De nombreuses institutions sont impliquées dans l'offre d'éducation à la sexualité en France : les ministères chargés de la Santé, des Familles, de l'Enfance, des Droits des femmes, de l'Education nationale, de la Justice, de l'Intérieur. En France, un rôle primordial est confié à l'Education nationale avec une approche comprenant la prévention en matière de violences sexuelles, de sexisme, d'homophobie. De nombreux plans nationaux de santé publique et des dispositions juridiques comportent une part d'objectifs et d'actions en rapport avec l'éducation et l'information en matière de santé sexuelle et reproductive. Les dispositifs d'information et de sensibilisation des jeunes sont nombreux, et je souhaite particulièrement souligner l'importance et la valeur des campagnes de l'Inpes notamment à travers le site onsexprime.fr. L'information en matière de sexualité est également couverte par les centres de planification et d'éducation familiale (CPEF) et les établissements d'information, de consultation et de conseil familial (EICCF) et aussi par de nombreuses structures associatives comme le planning familial, l'association « je, tu, il », etc.

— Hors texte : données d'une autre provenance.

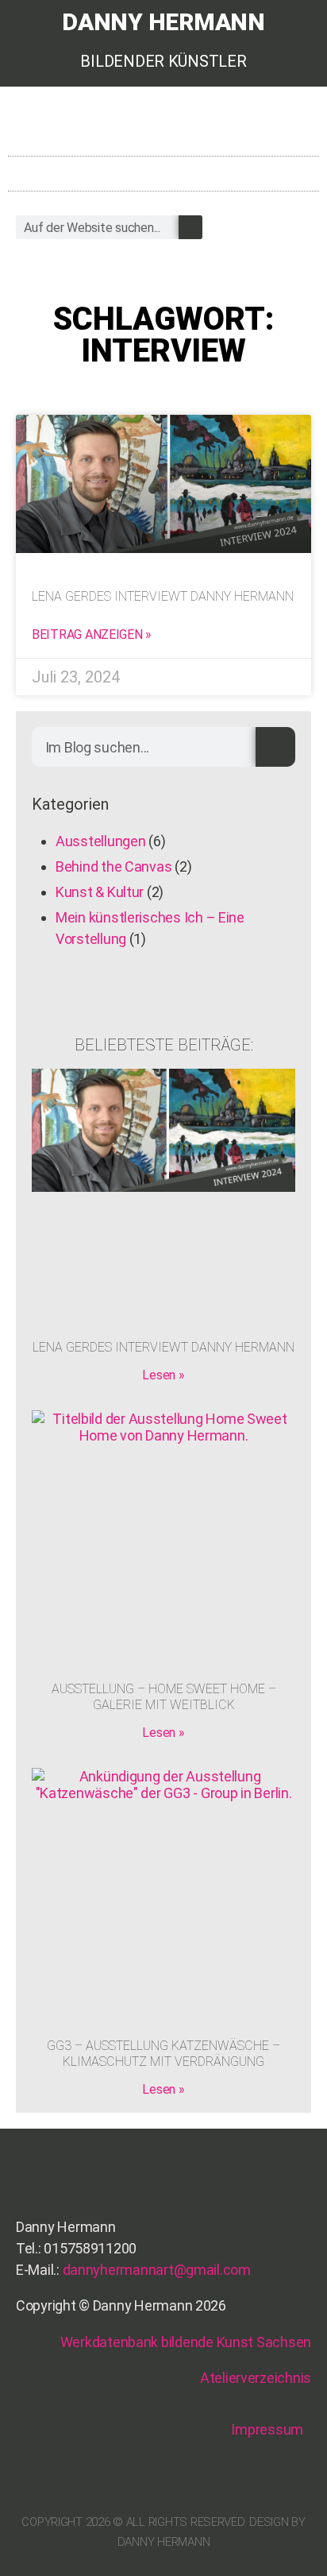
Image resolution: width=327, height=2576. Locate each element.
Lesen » (163, 1375)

2- Ainsi, un plan d'action interministériel dédié à l'éducation à la sexualité pourrait prendre toute sa place dans le cadre du prochain comité interministériel aux droits des femmes et à l'égalité, dédié à la lutte contre le sexisme. Nous y travaillerons en lien avec les principaux ministères concernés. Il s'agira de renforcer les synergies entre les dispositifs existants mais aussi d'étudier de nouvelles pistes telles que l'expérimentation des interventions, en milieu scolaire, par les étudiants en médecine, en pharmacie, les élèves sages-femmes ou infirmiers.

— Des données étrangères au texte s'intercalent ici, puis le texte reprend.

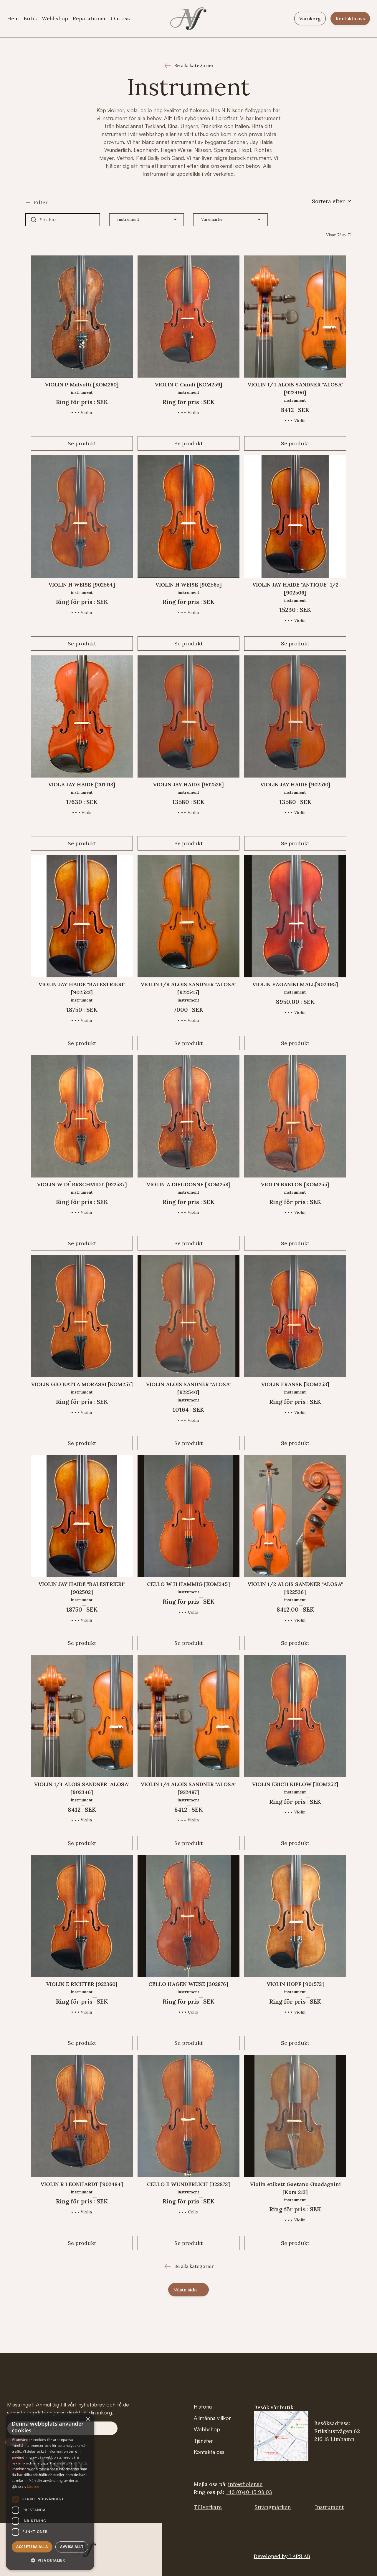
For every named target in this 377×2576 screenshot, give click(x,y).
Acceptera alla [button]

Pour conclure et avant de te laisser la parole, chère Najat Vallaud Belkacem, je souhaite une nouvelle fois vous réaffirmer ma détermination. L'éducation à la sexualité, qui est d'abord l'éducation au respect est un enjeu politique.
Ce rapport permettra de donner un nouvel élan à la mise en oeuvre d'une pleine éducation à la sexualité en France portée par une politique interministérielle ambitieuse, pertinente et efficace.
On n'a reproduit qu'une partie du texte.